**Your task**
Look through the data below for the line with "Zoom in on the PDF page" and the line with "Click the delete", then output those two and all lines in between, exactly as written.

**Data to process**
+ + + +

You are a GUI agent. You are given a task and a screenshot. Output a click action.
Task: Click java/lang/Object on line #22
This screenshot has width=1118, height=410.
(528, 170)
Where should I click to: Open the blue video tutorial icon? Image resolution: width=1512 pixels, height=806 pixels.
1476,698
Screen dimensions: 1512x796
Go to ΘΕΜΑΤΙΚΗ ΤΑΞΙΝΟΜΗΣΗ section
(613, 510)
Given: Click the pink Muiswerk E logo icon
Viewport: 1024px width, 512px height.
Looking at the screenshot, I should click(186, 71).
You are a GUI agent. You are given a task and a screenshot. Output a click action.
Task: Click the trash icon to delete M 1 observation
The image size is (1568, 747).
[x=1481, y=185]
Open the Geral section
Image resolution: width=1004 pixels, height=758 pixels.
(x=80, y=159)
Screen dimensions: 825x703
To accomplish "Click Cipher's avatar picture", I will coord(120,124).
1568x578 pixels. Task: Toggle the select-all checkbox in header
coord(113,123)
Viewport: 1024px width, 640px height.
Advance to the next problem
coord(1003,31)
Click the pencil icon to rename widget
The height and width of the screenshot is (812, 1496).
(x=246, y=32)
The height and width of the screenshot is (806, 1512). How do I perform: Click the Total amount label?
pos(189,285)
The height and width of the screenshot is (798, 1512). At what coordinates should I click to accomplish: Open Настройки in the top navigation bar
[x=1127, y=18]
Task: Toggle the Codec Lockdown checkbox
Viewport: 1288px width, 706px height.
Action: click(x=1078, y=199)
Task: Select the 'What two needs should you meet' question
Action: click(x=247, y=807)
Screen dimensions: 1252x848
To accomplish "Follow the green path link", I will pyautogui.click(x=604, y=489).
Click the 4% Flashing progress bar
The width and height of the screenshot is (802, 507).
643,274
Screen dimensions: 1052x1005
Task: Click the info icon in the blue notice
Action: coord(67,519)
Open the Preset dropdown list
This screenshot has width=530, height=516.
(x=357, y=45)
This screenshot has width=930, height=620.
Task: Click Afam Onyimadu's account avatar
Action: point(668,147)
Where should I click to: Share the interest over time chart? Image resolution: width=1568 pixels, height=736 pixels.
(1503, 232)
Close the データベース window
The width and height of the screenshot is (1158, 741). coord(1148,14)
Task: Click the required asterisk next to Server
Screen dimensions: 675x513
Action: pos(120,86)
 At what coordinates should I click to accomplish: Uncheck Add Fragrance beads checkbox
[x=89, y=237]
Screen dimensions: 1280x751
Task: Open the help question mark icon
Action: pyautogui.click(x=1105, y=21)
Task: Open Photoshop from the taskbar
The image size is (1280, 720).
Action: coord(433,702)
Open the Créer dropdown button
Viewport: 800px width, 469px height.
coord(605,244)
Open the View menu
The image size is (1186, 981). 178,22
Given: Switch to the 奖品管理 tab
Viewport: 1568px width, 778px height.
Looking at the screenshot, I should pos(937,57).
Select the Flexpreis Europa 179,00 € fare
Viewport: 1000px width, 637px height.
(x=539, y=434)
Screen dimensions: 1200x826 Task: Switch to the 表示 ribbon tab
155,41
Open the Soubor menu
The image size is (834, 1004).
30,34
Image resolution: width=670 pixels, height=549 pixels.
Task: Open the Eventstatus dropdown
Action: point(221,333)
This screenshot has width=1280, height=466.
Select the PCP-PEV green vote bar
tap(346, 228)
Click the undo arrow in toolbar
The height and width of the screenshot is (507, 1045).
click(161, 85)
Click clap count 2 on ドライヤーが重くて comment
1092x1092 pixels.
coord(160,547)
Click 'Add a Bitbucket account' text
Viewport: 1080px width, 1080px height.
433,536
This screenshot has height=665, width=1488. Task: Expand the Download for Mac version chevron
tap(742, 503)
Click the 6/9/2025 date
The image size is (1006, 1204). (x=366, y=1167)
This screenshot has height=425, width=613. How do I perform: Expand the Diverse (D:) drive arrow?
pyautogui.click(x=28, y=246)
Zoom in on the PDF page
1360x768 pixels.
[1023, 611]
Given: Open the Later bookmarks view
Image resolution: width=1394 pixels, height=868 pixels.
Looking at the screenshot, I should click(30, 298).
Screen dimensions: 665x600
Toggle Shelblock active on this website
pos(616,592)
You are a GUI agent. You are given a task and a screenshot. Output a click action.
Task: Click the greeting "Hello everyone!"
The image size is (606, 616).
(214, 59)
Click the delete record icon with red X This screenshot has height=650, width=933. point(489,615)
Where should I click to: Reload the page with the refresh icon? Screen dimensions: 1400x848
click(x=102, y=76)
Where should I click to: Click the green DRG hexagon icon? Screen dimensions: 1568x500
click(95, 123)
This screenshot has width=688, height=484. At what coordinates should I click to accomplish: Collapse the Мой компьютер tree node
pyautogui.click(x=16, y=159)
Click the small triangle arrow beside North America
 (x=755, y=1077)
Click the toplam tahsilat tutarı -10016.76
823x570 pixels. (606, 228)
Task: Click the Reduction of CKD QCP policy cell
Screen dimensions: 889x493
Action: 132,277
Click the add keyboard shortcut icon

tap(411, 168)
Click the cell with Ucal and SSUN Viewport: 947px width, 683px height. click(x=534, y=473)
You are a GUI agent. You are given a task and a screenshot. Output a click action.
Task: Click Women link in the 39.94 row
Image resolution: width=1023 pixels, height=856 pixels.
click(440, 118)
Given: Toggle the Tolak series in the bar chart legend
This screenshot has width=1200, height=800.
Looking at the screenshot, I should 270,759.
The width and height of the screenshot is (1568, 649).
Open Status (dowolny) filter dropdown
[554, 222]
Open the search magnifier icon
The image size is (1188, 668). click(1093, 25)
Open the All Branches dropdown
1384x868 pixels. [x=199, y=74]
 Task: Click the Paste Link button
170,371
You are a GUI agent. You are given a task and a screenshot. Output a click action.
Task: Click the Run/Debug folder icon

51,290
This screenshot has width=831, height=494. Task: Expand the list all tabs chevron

+ + + +

**Answer**
Zoom in on the PDF page
1360x768 pixels.
[1023, 611]
Given: Open the Later bookmarks view
Image resolution: width=1394 pixels, height=868 pixels.
Looking at the screenshot, I should click(30, 298).
Screen dimensions: 665x600
Toggle Shelblock active on this website
pos(616,592)
You are a GUI agent. You are given a task and a screenshot. Output a click action.
Task: Click the greeting "Hello everyone!"
The image size is (606, 616).
(214, 59)
Click the delete record icon with red X This screenshot has height=650, width=933. point(489,615)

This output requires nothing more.